• **Given text**
Aalborg University (AAU) is a renowned university in Denmark, founded in 1974. Education and research within the fields of natural sciences, social sciences, humanities, and technical and health sciences are offered at AAU. The university awards Bachelors, Master’s, Ph.D. and Doctoral degrees in various fields within the different programmes, institutes, and centres. Approximately 20,729 students are enrolled at AAU, 13% of whom are international students from European countries, the Americas, Oceania, Asia, and Africa.
Department of Electronic Systems is the biggest department at the university and internationally highly ranked on its area (no 36 on the 2017 QS ranking up from 37 and 41 in 2016 and 2015, respectively). Center for Communication, Media and Information Technologies (CMI, www.cmi.aau.dk) is a center under the Department of Electronic Systems and is based in Copenhagen. CMI engages in research and teaching in the area of Information and Communication Technologies (ICTs), including information technology (IT), telecommunications and media/broadcast. One important focus of CMI is the convergence of technologies and industries, with special attention to the novel Internet technologies, which increasingly are becoming the common platforms for ICT-based industries. With a scientific staff of 13 persons and 17 Ph.Ds, CMI offers BSc. and MSc programs in computer engineering with a focus in IT services, market, and innovation. As of today, 175 students are enrolled in programmes offered by CMI, 50% of whom are foreign students from Europe, Asia and Africa.
AAU is characterized by the Problem Based Learning (PBL) teaching model. AAU’s approach on the PBL programme is highly recognized internationally, and UNESCO has placed its only Danish chair in PBL at Aalborg University. At CMI, PBL is the foundation for BSc and MSc students’ study activities in terms of 15 ECTS group projects each semester, and it also shapes the approach to how Ph.D. students develop their projects. PBL is a powerful learning method when it comes to teaching programing languages and software engineering. Both courses are indeed important parts of CMI’s bachelor education (ITCOM) and master education (ICTE).

• **Exercise 1**
Do these statements agree with the Aalborg University text? Answer yes or no for each, quoting the words from the text that decide it.
(a) Aalborg University was founded in 1974.
(b) CMI is based in Aalborg.
(c) About half of the students in CMI's programs come from abroad.
• **Exercise 2**
Carry on writing the Aalborg University text, starting after its final sentence.
The lines after this come from a different source.

• **Data provided**

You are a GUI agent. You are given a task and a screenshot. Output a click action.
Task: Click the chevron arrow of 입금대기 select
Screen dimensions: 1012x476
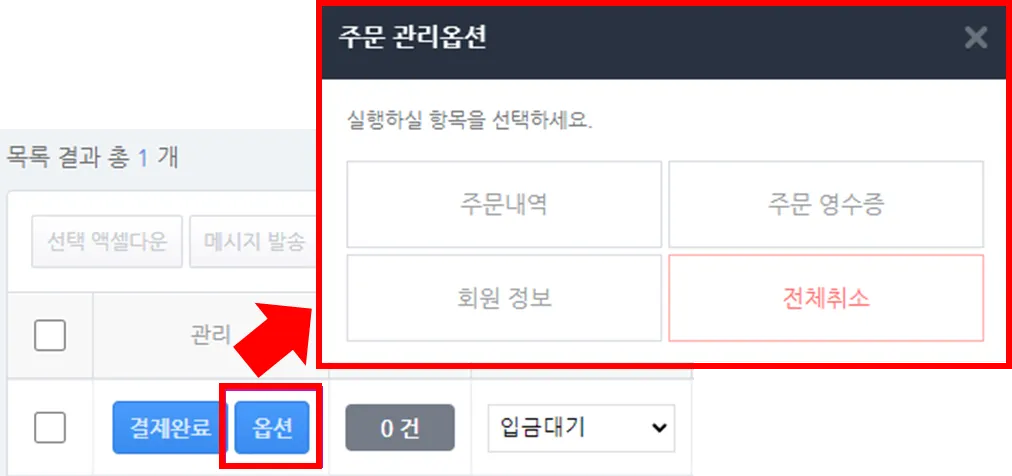pos(659,428)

• **Written answer 1**
(a) Yes: "founded in 1974"
(b) No: "is based in Copenhagen"
(c) Yes: "50% of whom are foreign students from Europe, Asia and Africa"

• **Written answer 2**
In this project, CMI will use the PBL and the competencies in teaching programming to contribute in the development of the automatic platform for online programming judging. The aim is to make learning programming languages fun and efficient by developing open source tools that can be freely accessible by the involved universities. Currently, CMI is already using existing similar platforms, such as domjudge and dmoj, to enhance the programming learning experience of the students, who find such tools to be crucial components of the education. CMI will use the experience with the issues faced during the deployment and maintenance of such platforms to prepare a versatile, intuitive, and simple tool, in order to facilitate its installation and utilization even by not very technically skilled teachers. Moreover, CMI will contribute with the development of new standardized assignments that can be used by all programming teachers to improve and enhance the learning experience of the students. CMI will further use the possibility to develop tools and methods that makes learning programming more interesting for female students.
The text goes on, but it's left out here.